Yesterday, I was at a local health-care facility to have routine laboratory work done prior to my physical. While at the check-in desk, the usual questions regarding personal information were asked: "Is your address still....?" "Is your phone number still....?" "Is your primary insurance still with...?" "Who is your physician?" These questions are always justified with the statements, "We need to update our records.", and, "To protect your personal privacy.....", all the while a line of people behind you are listening. (This is oxymoronic as far as I'm concerned.) However, if you want to achieve your goal of seeing a physician or taking advantage of an offered medical service, i.e. the lab, you have to play the game.
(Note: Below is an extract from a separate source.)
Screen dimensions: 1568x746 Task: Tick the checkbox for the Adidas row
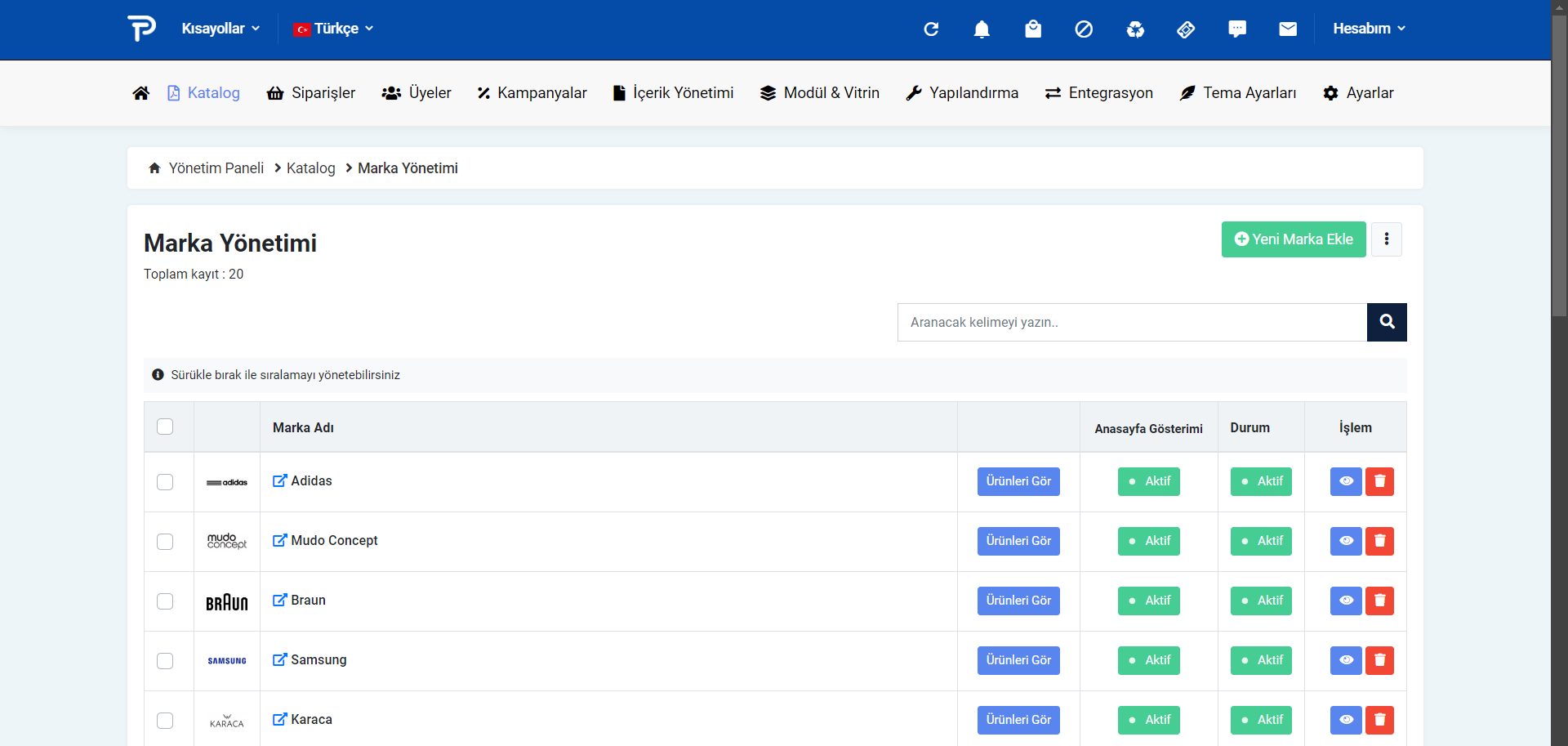coord(165,482)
Just when I thought the annoying circumstance was over, the receptionist then proclaimed that, "for privacy protection", she needed to see my driver's license and insurance cards. Although my insurance cards have always been in my 'file', I agreeably acquiesced. Upon producing them to her, she took them, slid them through this slick, tiny scanner, after which she stated that they were now in my 'file' and I could proceed to the lab. As I moved toward the door that would take me to the incompetent lab tech who would fail to read my lab paperwork carefully, to whom I would have to politely insist that she had left out one 'step' and would eventually re-read the paperwork and discover that, yes, I was correct, I began wondering just why my driver's license was really a necessary part of my medical file's history. Oh, I heard the part about identity-theft prevention, but my ever-growing cynicism tells me that this is just one more link in the web of interconnected personal information that is being compiled about each of us, in a system that is about as secure as the reading skill - or lack thereof - of the lab technician that was more interested in jabbering about the weather to me than reading my paperwork carefully.

And now, my own rhetorical questions:

Just where is this all headed? Do we really want to know 'the end of the story'?